The U.S. Coast Guard's official motto is "semper paratus," or "always prepared." For decades, the unofficial motto was, "You have to go out, but you do not have to come back."
Personal sacrifice in the mission of saving lives is the theme of "The Finest Hours: The True Story of the U.S. Coast Guard's Most Daring Sea Rescue." In February 1952, a massive winter storm covered New England in 2 feet of snow and turned the waters off Cape Cod into a maelstrom of 60-foot seas. Two oil tankers, the Pendleton and the Fort Mercer, both built quickly and pressed into service during World War II, broke apart in the seas. Only one tanker was able to send a Mayday signal. Now, with four halves of ships adrift in the raging storm, a complex and dangerous search and rescue operation was underway.

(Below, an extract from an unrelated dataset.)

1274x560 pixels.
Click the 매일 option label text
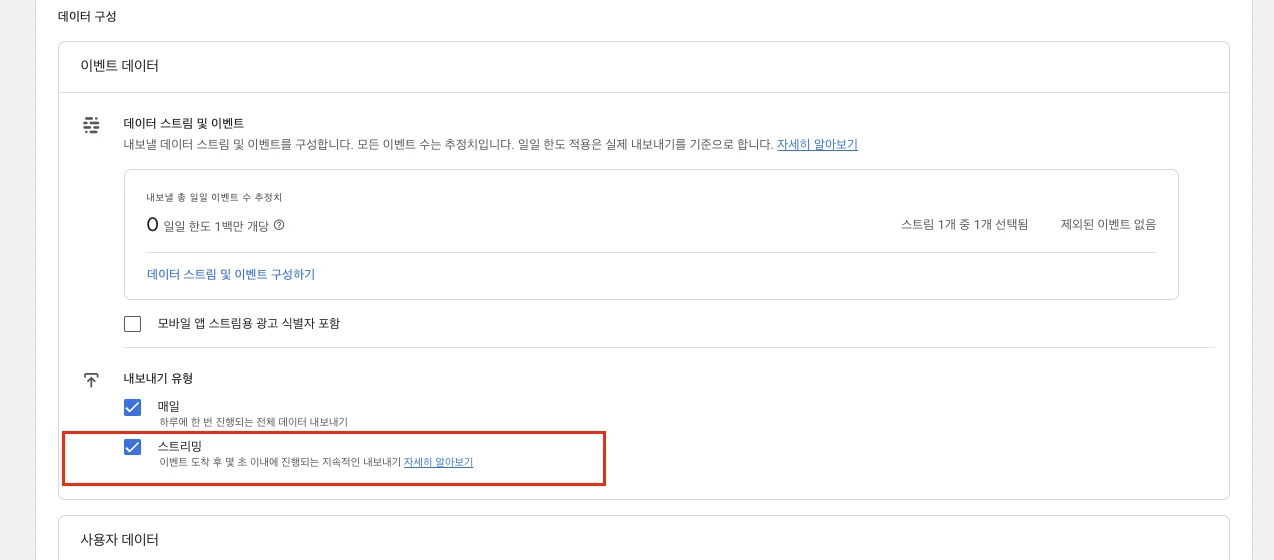click(x=169, y=406)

Authors Michael J. Tougias and Casey Sherman use the 48 hours of storm, wreck and rescue as the backbone of a story that weaves in the personal stories of the Coasties, their families and their boats. A son of a Baptist minister, groomed for a life in the ministry, becomes the captain of a heroic crew of a 36-foot lifeboat, then spends the rest of his life shedding the praise. The lifeboat, known simply as "CG36500," is relegated to a maintenance yard, then is discovered and restored by a new generation of fans.
This same geography and type of tragedy was covered in 1997 by Sebastian Junger in "The Perfect Storm." The narrative in "The Finest Hours" is not nearly as tight. Like riding a lifeboat at sea, reading it is a bit rough. The editing can be choppy, and it needs a good map of the wrecks and the ports. And unlike Junger's book, "The Finest Hours" is told from the perspective of the rescuers -- a change in our thinking since 9/11.

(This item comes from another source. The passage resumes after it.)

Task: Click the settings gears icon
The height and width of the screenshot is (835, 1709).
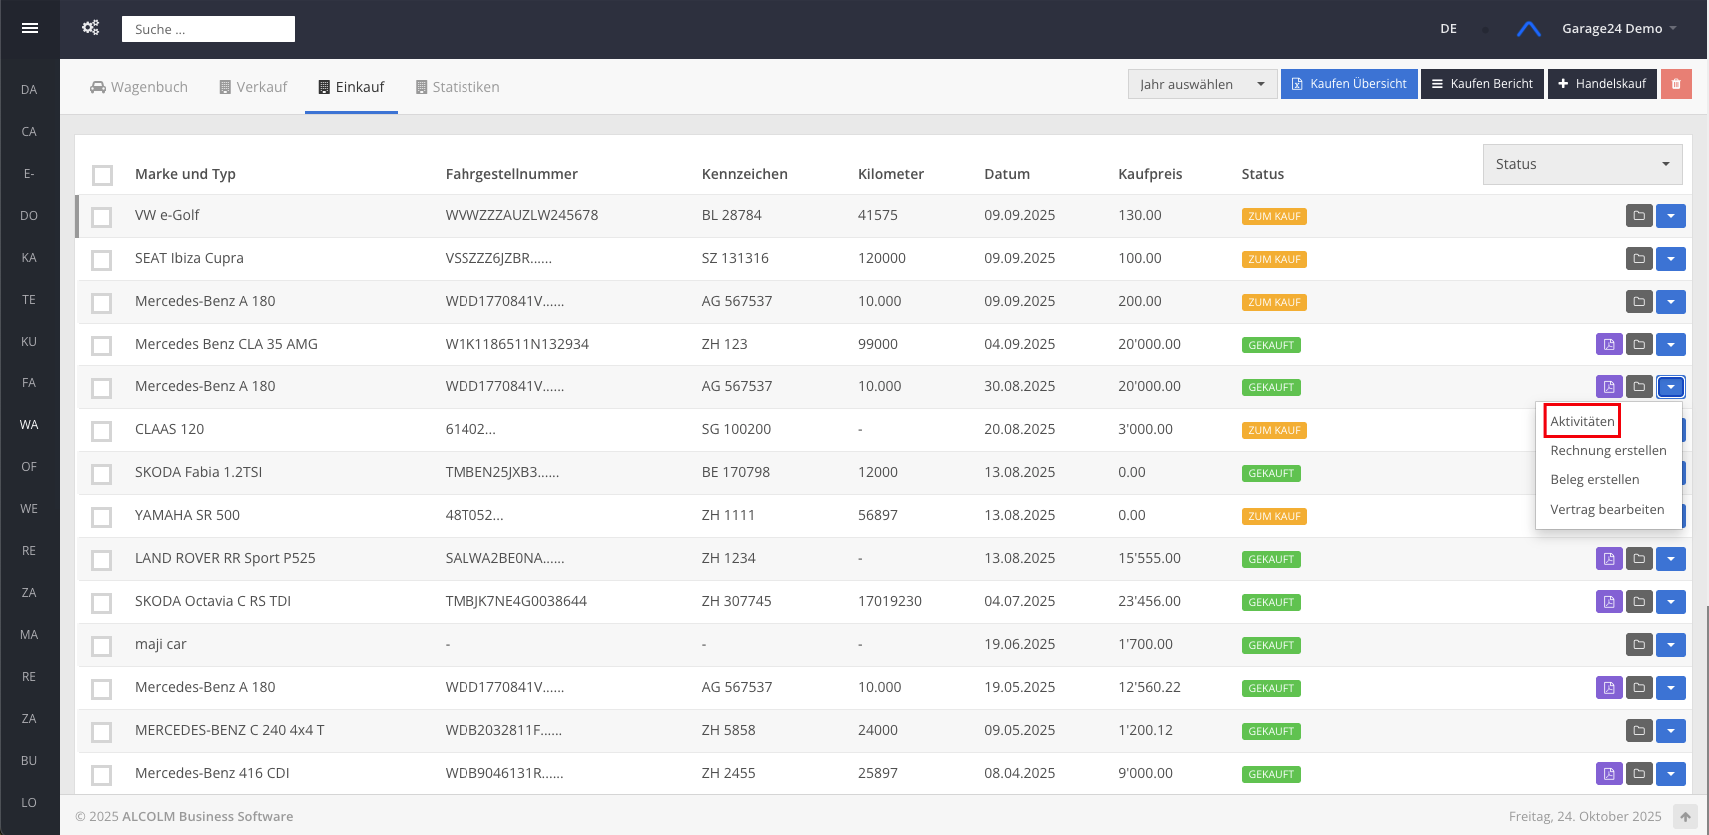Action: 91,28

The story will resonate in Minnesota; Duluth and Lake Superior have their own tales of Coast Guard sacrifice and shipping tragedy, from rescue operations in Duluth's piers to the sinking of the Edmund Fitzgerald. At the Duluth Coast Guard station at Canal Park sits a 36-foot lifeboat identical to the boat that brought 32 shipwrecked Pendleton sailors to safety.
For the fan of marine adventure and heroic public service, the book captures the spirit of those who had to go out -- and those who did come back. This book captures the wit, grit and sacrifice of Coasties and their boats.